Slippery Statistics of Digital Popularity

Editors Note: This is the fourth article in a series on developing effective Web sites.

Web sites have highs and lows in terms of visitor statistics. For instance, traffic might spike around the dates of key industry tradeshows and events. It's natural to have more visitors to your Web site after meetings and personally handing out business cards.

A crucial step in gauging the effectiveness of an advertising or marketing campaign is tracking the interest generated. This is much easier to do with Web sites than with traditional methods such as postcards or other demographic studies.

Most hosting companies compile logs or usage statistics for you. If you host the site on your server, it will generate logs containing the time, date, browser, geographical location and often the site visit "referrer."

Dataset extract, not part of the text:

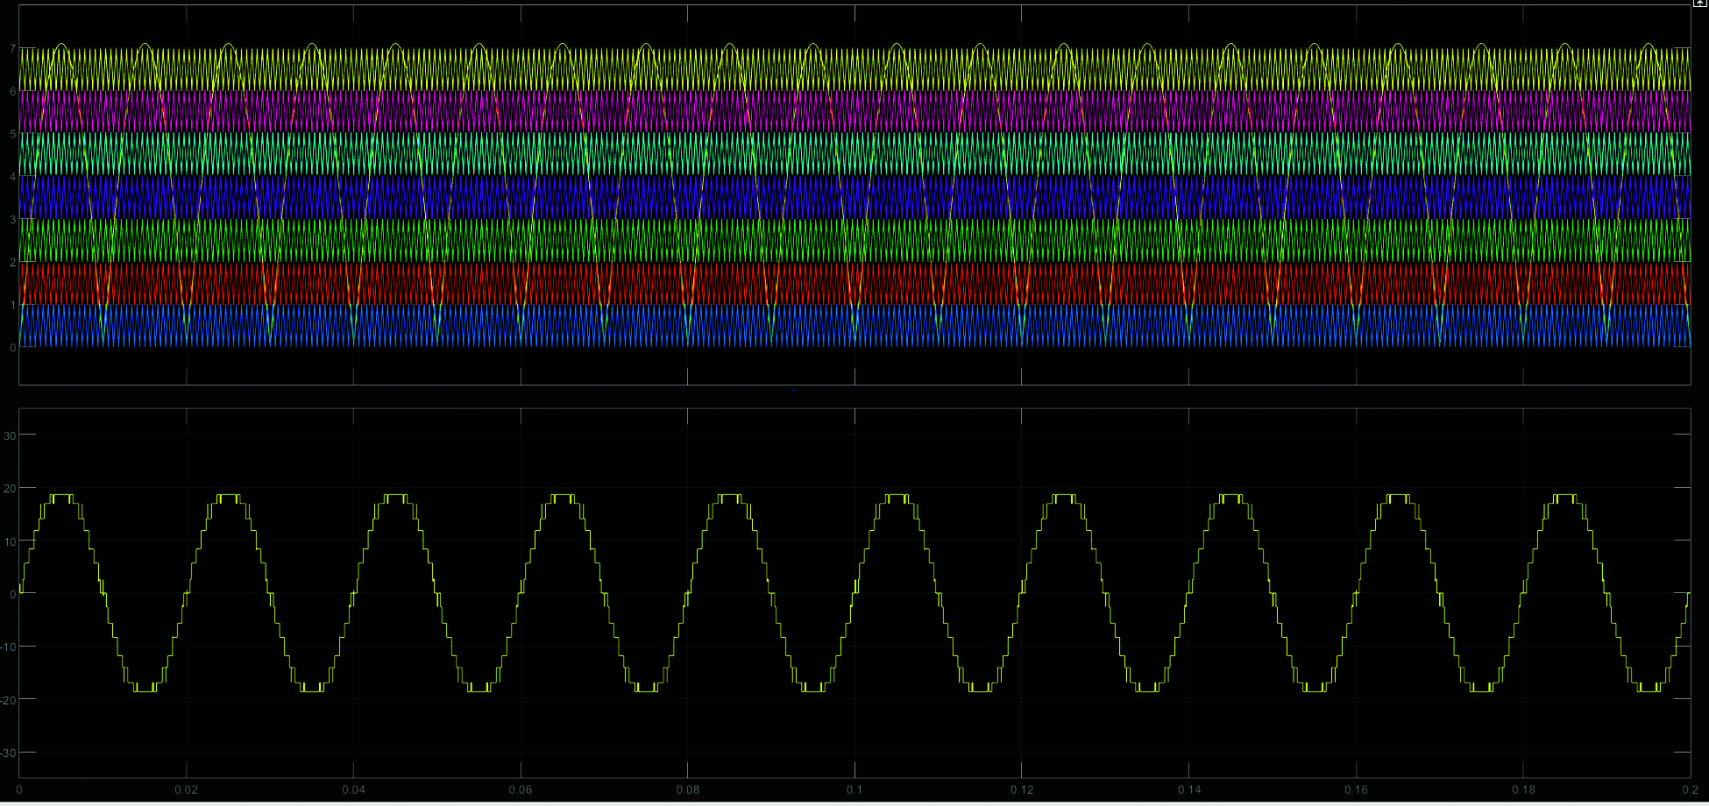The image size is (1709, 806).
Task: Click the 4 label on upper plot y-axis
Action: 12,177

A referrer is the source of how visitors came to the site. Search engines are the most likely referrers for new traffic, but eventually visitors will type the URL directly into their browser. Most logs and traffic reporting software compile details to track site traffic. One very important difference in the numbers tracked is hits versus visits. It's a bit of a slippery subject but the breakdown is as follows:

  • Someone goes to the Web site and the page fully loads. This is registered as one visit.
  • If the site has 10 graphics on it (buttons, banners, a page structure that is a placed graphic element) this will register as 10 hits.

Even though the numbers can increase exponentially, a hit is not a number to discount. As people visit a site and click buttons and graphics to navigate through it, search engines index the length of their stay, the navigation's reliability and the site's overall integrity.

Most statistic tracking services will delineate the hits and visits. Monitor them monthly, rather than weekly or daily. The peaks and valleys that often occur with site visits may provide a false sense of the site's true effectiveness. When developing marketing campaigns, product rollouts or press releases, create specific pages on your site for visitors to seek out.

This will help elucidate the effectiveness of your marketing efforts. If your efforts send everyone to the home page, tracking these statistics will be nearly impossible. Instead, point people to a specific page within the site.Another way to drive site visits and hits is to have regularly updated interactive forms and polls and then categorize the results based on the nature of the responses.

When reviewing monthly reports, keep an organized file of them in print so you and your team can review a quarter, six-month or one-year period. Most tracking tools provide the site's administrator with a way to plot increases and decreases on a chart or graph. Use these data to improve your site and build on what drives people to it.

Even if traffic numbers are down, share them with your team; use them as a challenge to overcome. A Web site is a powerful tool. If traffic reports show a paltry response, re-evaluate marketing strategies or provide incentives and training to help staff drive traffic to the site. Poor site design also undermines the possibility of return visitors and search engine optimization.

Think of it as a digital popularity contest; some Web sites are widely liked and some go unnoticed. Make sure your site is one people remember and seek out, and your traffic statistics will thrive.